EXERCISE |
Everything below from the line with "Image resolution: width=536" through the line with "Task: Start a New chat" should be copied exactly, and nothing else; leave out the pictures.

----- EXTRACTED RECORDS

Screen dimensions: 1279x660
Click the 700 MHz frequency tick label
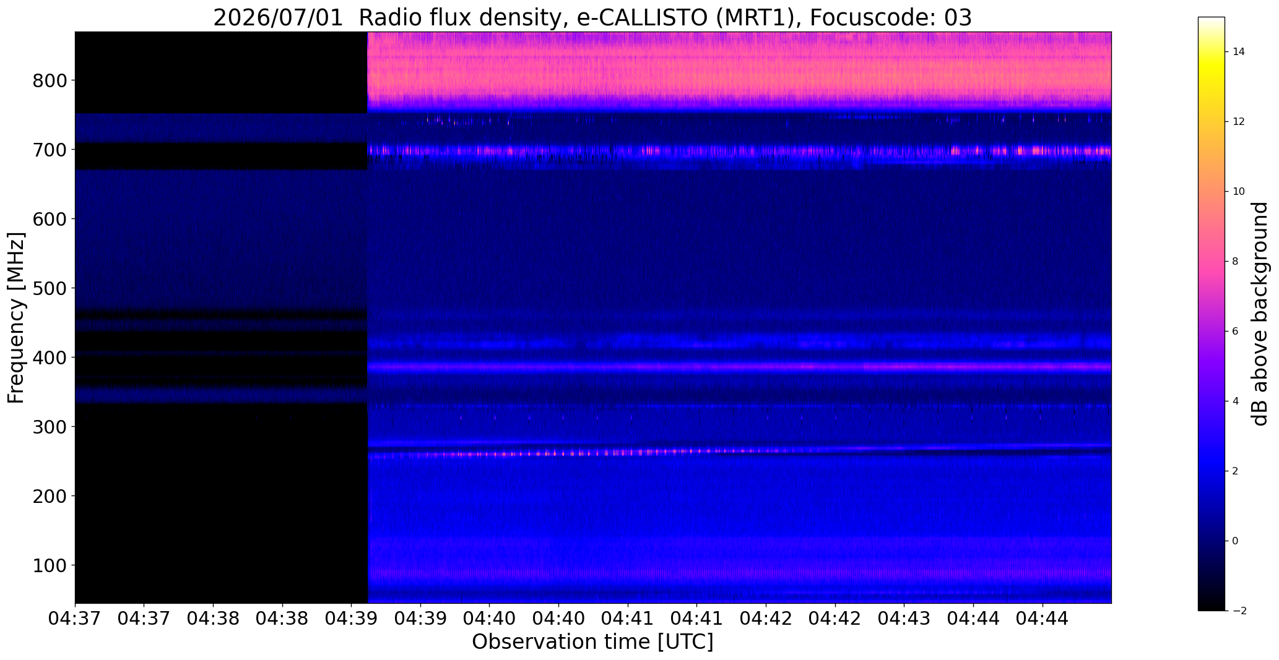point(50,150)
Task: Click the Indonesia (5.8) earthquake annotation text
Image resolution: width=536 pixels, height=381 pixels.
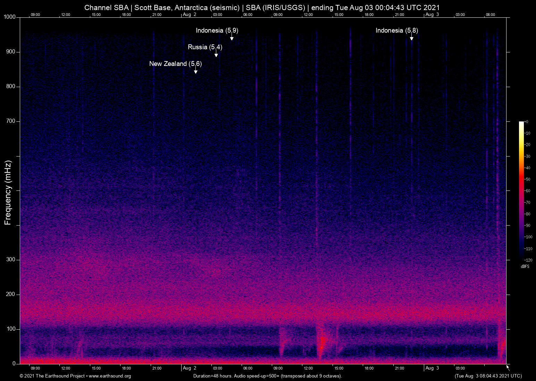Action: coord(396,31)
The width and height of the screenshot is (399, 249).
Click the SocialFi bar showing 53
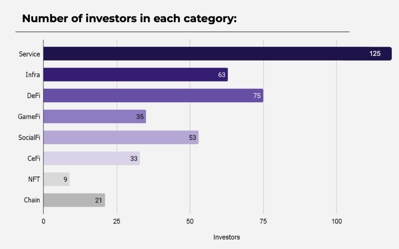(x=121, y=138)
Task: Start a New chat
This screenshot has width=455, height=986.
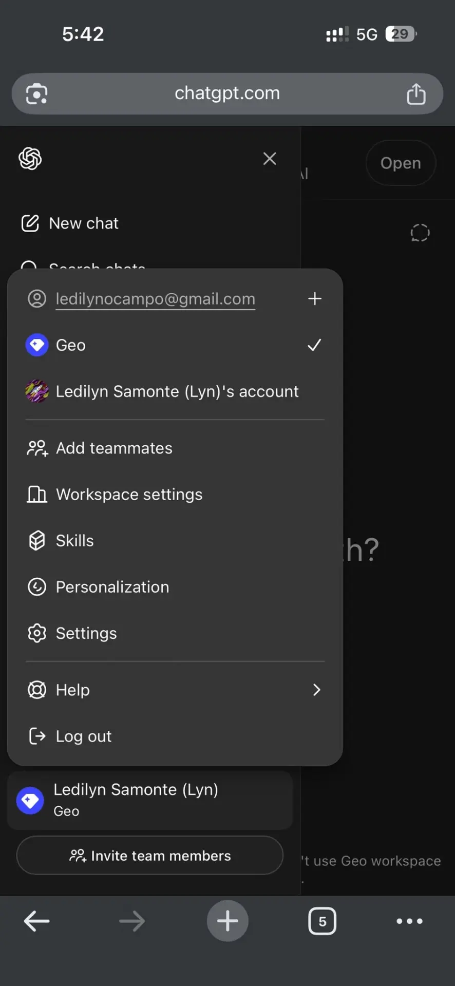Action: [70, 223]
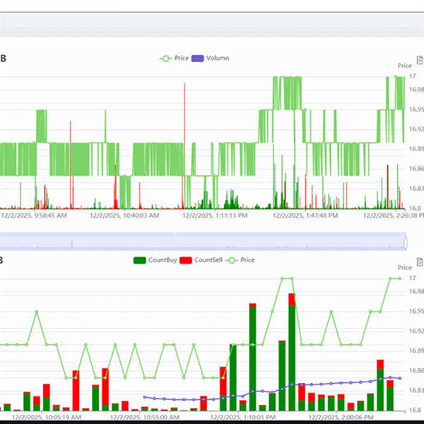Click right handle of the zoom slider
Screen dimensions: 424x424
[x=406, y=243]
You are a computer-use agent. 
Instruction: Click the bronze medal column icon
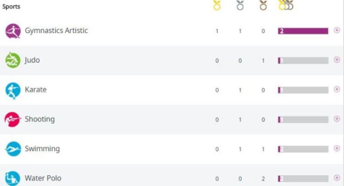(263, 6)
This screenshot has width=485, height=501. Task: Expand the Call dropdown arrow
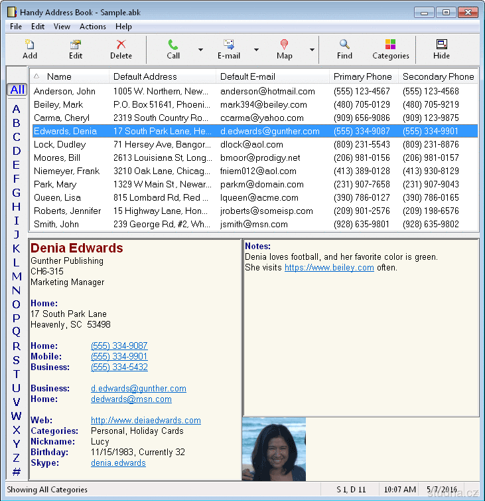coord(200,50)
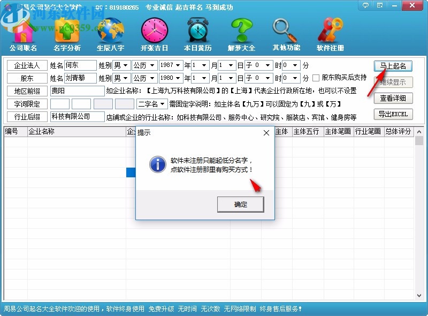428x316 pixels.
Task: Click the 继续显示 continue display button
Action: point(393,81)
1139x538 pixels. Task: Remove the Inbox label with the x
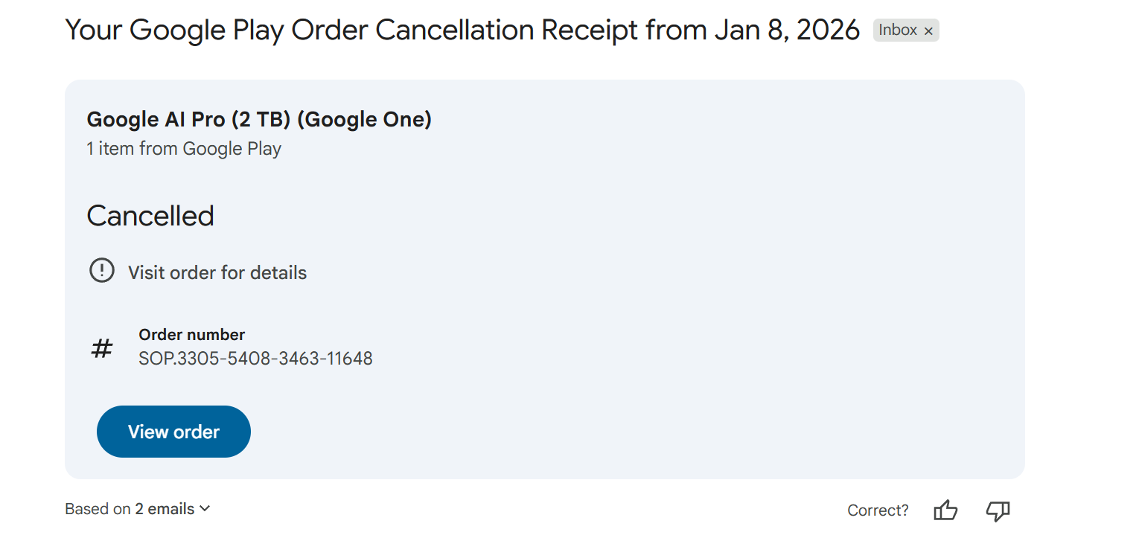pyautogui.click(x=928, y=31)
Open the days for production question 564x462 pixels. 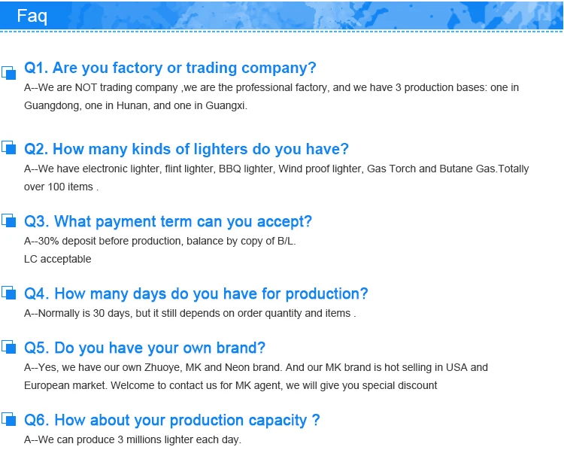coord(196,293)
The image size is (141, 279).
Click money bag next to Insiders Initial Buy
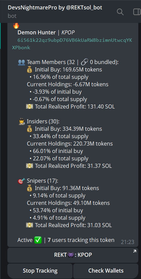coord(30,129)
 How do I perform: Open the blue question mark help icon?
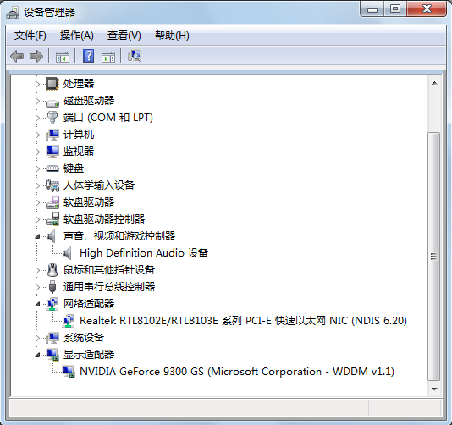click(x=89, y=56)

----------

SOLUTION TO THIS TASK |
Image resolution: width=536 pixels, height=381 pixels.
Action: coord(396,31)
The width and height of the screenshot is (399, 249).
Click the SocialFi bar showing 53
(x=121, y=138)
Task: Start a New chat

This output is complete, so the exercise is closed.